• **Data**:
## BEGIN

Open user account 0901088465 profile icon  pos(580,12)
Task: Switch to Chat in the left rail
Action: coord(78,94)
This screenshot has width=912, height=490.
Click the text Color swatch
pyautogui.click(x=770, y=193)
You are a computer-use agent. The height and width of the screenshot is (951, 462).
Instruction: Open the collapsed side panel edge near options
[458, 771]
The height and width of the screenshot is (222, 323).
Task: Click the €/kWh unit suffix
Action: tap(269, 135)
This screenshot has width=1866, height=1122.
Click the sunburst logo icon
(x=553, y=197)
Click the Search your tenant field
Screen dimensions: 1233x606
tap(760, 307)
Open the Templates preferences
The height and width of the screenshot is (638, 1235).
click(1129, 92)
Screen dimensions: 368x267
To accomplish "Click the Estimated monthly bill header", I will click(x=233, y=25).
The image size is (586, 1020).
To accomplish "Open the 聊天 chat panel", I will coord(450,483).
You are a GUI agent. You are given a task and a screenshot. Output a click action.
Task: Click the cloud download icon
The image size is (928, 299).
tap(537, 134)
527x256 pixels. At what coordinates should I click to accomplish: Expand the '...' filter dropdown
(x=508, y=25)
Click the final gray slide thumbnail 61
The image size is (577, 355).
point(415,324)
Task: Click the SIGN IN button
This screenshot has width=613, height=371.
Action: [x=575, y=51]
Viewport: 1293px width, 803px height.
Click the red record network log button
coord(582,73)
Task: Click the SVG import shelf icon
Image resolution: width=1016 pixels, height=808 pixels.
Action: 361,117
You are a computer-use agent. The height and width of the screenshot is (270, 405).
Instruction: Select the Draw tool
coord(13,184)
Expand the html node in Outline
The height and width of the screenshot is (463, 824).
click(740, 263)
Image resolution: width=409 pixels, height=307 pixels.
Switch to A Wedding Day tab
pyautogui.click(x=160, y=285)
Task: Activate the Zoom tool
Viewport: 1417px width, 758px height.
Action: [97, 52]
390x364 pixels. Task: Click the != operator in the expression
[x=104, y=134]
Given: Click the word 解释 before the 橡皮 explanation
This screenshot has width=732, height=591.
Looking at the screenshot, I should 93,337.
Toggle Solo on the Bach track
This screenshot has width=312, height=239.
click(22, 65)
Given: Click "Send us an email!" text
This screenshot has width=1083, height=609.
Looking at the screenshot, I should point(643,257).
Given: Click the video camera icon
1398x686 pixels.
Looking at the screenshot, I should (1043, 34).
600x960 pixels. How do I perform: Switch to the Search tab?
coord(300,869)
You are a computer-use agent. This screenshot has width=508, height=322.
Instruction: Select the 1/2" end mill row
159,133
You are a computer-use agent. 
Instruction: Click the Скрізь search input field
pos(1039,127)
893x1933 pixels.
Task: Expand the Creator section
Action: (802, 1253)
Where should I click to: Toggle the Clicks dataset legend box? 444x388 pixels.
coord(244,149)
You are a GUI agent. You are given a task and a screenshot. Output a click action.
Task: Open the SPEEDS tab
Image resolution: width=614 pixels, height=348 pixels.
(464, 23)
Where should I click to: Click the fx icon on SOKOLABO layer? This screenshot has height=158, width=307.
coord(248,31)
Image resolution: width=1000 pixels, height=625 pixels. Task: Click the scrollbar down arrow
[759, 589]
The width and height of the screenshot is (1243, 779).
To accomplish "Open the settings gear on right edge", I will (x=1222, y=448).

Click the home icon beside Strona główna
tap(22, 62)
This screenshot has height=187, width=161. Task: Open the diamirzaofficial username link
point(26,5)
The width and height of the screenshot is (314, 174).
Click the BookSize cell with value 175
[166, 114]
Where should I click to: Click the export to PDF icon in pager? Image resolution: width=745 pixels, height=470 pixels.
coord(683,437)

## END

Please format the lines above as a numbered list, leaving out any blank lines.

1. Open user account 0901088465 profile icon  pos(580,12)
2. Task: Switch to Chat in the left rail
3. Action: coord(78,94)
4. This screenshot has width=912, height=490.
5. Click the text Color swatch
6. pyautogui.click(x=770, y=193)
7. You are a computer-use agent. The height and width of the screenshot is (951, 462).
8. Instruction: Open the collapsed side panel edge near options
9. [458, 771]
10. The height and width of the screenshot is (222, 323).
11. Task: Click the €/kWh unit suffix
12. Action: tap(269, 135)
13. This screenshot has width=1866, height=1122.
14. Click the sunburst logo icon
15. (x=553, y=197)
16. Click the Search your tenant field
17. Screen dimensions: 1233x606
18. tap(760, 307)
19. Open the Templates preferences
20. The height and width of the screenshot is (638, 1235).
21. click(1129, 92)
22. Screen dimensions: 368x267
23. To accomplish "Click the Estimated monthly bill header", I will click(x=233, y=25).
24. The image size is (586, 1020).
25. To accomplish "Open the 聊天 chat panel", I will coord(450,483).
26. You are a GUI agent. You are given a task and a screenshot. Output a click action.
27. Task: Click the cloud download icon
28. The image size is (928, 299).
29. tap(537, 134)
30. 527x256 pixels. At what coordinates should I click to accomplish: Expand the '...' filter dropdown
31. (x=508, y=25)
32. Click the final gray slide thumbnail 61
33. The image size is (577, 355).
34. point(415,324)
35. Task: Click the SIGN IN button
36. This screenshot has width=613, height=371.
37. Action: [x=575, y=51]
38. Viewport: 1293px width, 803px height.
39. Click the red record network log button
40. coord(582,73)
41. Task: Click the SVG import shelf icon
42. Image resolution: width=1016 pixels, height=808 pixels.
43. Action: 361,117
44. You are a computer-use agent. The height and width of the screenshot is (270, 405).
45. Instruction: Select the Draw tool
46. coord(13,184)
47. Expand the html node in Outline
48. The height and width of the screenshot is (463, 824).
49. click(740, 263)
50. Image resolution: width=409 pixels, height=307 pixels.
51. Switch to A Wedding Day tab
52. pyautogui.click(x=160, y=285)
53. Task: Activate the Zoom tool
54. Viewport: 1417px width, 758px height.
55. Action: [97, 52]
56. 390x364 pixels. Task: Click the != operator in the expression
57. [x=104, y=134]
58. Given: Click the word 解释 before the 橡皮 explanation
59. This screenshot has width=732, height=591.
60. Looking at the screenshot, I should 93,337.
61. Toggle Solo on the Bach track
62. This screenshot has width=312, height=239.
63. click(22, 65)
64. Given: Click "Send us an email!" text
65. This screenshot has width=1083, height=609.
66. Looking at the screenshot, I should point(643,257).
67. Given: Click the video camera icon
68. 1398x686 pixels.
69. Looking at the screenshot, I should (1043, 34).
70. 600x960 pixels. How do I perform: Switch to the Search tab?
71. coord(300,869)
72. You are a computer-use agent. This screenshot has width=508, height=322.
73. Instruction: Select the 1/2" end mill row
74. 159,133
75. You are a computer-use agent. 
76. Instruction: Click the Скрізь search input field
77. pos(1039,127)
78. 893x1933 pixels.
79. Task: Expand the Creator section
80. Action: (802, 1253)
81. Where should I click to: Toggle the Clicks dataset legend box? 444x388 pixels.
82. coord(244,149)
83. You are a GUI agent. You are given a task and a screenshot. Output a click action.
84. Task: Open the SPEEDS tab
85. Image resolution: width=614 pixels, height=348 pixels.
86. (464, 23)
87. Where should I click to: Click the fx icon on SOKOLABO layer? This screenshot has height=158, width=307.
88. coord(248,31)
89. Image resolution: width=1000 pixels, height=625 pixels. Task: Click the scrollbar down arrow
90. [759, 589]
91. The width and height of the screenshot is (1243, 779).
92. To accomplish "Open the settings gear on right edge", I will (x=1222, y=448).
93. Click the home icon beside Strona główna
94. tap(22, 62)
95. This screenshot has height=187, width=161. Task: Open the diamirzaofficial username link
96. point(26,5)
97. The width and height of the screenshot is (314, 174).
98. Click the BookSize cell with value 175
99. [166, 114]
100. Where should I click to: Click the export to PDF icon in pager? Image resolution: width=745 pixels, height=470 pixels.
101. coord(683,437)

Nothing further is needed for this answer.